Output word for word the lines from the one with "[Servicios Corporativossection] (159, 2465)" to the final line of the data, both ends included, but skip the pictures.

_RECORDS PROVIDED_
▼

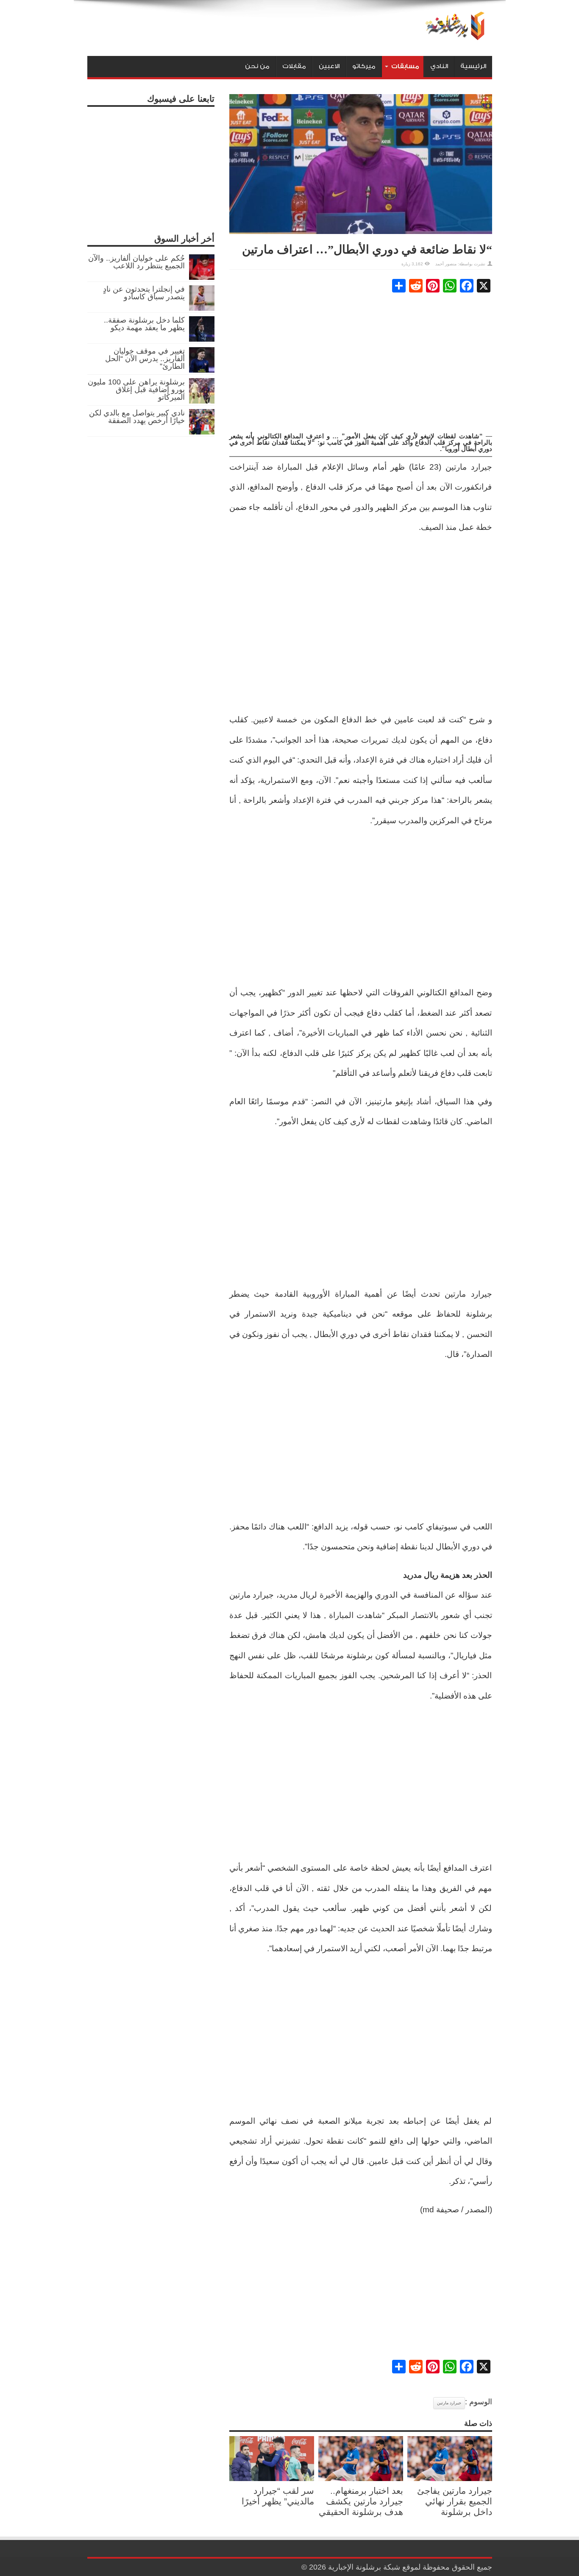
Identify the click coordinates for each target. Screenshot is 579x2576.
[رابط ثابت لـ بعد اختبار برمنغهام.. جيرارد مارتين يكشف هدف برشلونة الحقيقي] (360, 2478)
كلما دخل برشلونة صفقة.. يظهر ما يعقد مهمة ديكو (144, 324)
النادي (439, 66)
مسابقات (405, 66)
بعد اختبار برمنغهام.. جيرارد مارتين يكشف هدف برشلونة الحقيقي (361, 2501)
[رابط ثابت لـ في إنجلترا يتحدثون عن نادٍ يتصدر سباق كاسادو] (201, 308)
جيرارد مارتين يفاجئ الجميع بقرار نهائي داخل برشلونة (454, 2501)
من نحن (257, 66)
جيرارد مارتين (449, 2403)
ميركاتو (364, 66)
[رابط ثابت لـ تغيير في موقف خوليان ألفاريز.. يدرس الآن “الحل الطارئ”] (201, 370)
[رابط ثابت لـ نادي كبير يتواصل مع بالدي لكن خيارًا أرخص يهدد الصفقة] (201, 432)
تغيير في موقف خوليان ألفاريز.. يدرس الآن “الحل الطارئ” (145, 358)
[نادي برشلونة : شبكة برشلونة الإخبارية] (453, 35)
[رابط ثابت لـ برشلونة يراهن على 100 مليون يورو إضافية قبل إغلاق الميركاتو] (201, 401)
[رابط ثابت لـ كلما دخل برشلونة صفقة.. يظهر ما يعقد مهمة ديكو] (201, 339)
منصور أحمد (446, 264)
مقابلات (294, 66)
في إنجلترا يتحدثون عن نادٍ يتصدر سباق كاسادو (144, 293)
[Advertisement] (360, 363)
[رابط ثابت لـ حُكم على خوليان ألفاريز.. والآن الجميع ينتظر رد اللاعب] (201, 277)
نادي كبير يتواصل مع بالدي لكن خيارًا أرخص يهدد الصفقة (137, 417)
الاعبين (329, 66)
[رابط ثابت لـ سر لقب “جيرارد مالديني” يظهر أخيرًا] (271, 2478)
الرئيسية (473, 66)
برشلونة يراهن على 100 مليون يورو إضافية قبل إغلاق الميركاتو (136, 389)
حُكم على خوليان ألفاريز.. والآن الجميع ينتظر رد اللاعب (136, 262)
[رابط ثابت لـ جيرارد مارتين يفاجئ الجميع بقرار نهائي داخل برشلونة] (449, 2478)
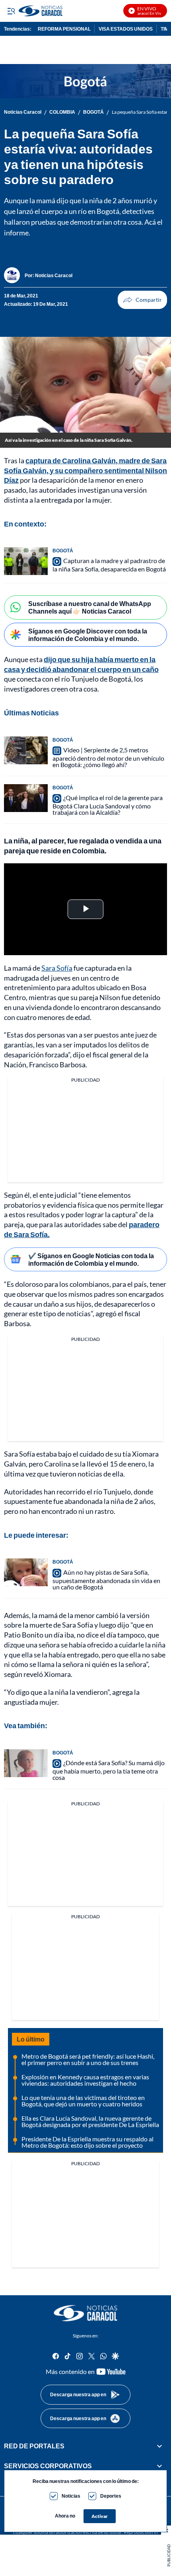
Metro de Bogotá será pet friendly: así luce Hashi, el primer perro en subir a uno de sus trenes (87, 2059)
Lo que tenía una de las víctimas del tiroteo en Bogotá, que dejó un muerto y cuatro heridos (83, 2101)
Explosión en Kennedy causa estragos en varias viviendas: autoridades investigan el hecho (85, 2080)
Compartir (142, 300)
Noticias (71, 2496)
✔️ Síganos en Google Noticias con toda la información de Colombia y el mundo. (91, 1259)
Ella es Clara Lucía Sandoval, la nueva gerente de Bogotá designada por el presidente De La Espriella (90, 2121)
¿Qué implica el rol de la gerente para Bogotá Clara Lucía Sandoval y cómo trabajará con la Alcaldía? (107, 805)
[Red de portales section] (159, 2445)
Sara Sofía (56, 968)
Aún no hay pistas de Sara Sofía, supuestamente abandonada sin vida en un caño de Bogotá (106, 1579)
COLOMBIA (62, 112)
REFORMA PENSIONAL (64, 29)
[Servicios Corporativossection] (159, 2465)
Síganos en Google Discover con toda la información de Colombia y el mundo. (87, 634)
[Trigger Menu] (11, 10)
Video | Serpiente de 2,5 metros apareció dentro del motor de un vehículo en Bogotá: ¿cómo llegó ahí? (108, 757)
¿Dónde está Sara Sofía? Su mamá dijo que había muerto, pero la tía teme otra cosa (108, 1770)
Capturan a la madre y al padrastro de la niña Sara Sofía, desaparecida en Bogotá (109, 565)
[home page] (85, 2313)
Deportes (110, 2496)
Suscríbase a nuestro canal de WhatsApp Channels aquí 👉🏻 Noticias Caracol (89, 607)
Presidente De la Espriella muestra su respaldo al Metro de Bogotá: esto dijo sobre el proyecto (87, 2142)
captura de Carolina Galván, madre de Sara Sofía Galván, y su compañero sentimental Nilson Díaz (85, 470)
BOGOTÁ (93, 112)
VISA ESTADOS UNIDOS (126, 29)
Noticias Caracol (22, 112)
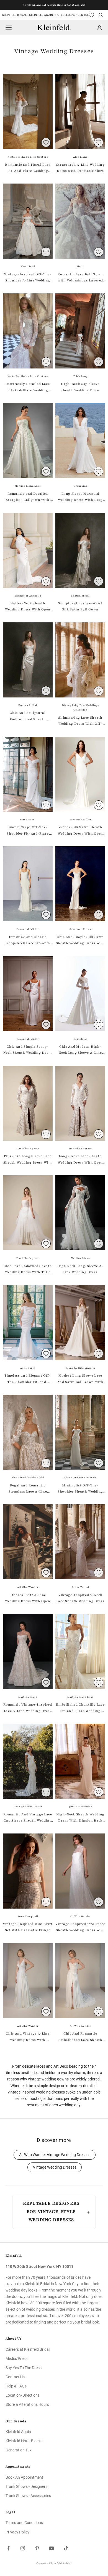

▲

_RESPONSE TO THIS TASK_
[Servicios Corporativossection] (159, 2465)
Síganos en Google Discover con toda la información de Colombia y el mundo. (87, 634)
[Trigger Menu] (11, 10)
Video | Serpiente de 2,5 metros apareció dentro del motor de un vehículo en Bogotá: ¿cómo llegó ahí? (108, 757)
¿Dónde está Sara Sofía? Su mamá dijo que había muerto, pero la tía teme otra cosa (108, 1770)
Capturan a la madre y al padrastro de la niña Sara Sofía, desaparecida en Bogotá (109, 565)
[home page] (85, 2313)
Deportes (110, 2496)
Suscríbase a nuestro canal de WhatsApp Channels aquí 👉🏻 Noticias Caracol (89, 607)
Presidente De la Espriella muestra su respaldo al Metro de Bogotá: esto dijo sobre el proyecto (87, 2142)
captura de Carolina Galván, madre de Sara Sofía Galván, y su compañero sentimental Nilson Díaz (85, 470)
BOGOTÁ (93, 112)
VISA ESTADOS UNIDOS (126, 29)
Noticias Caracol (22, 112)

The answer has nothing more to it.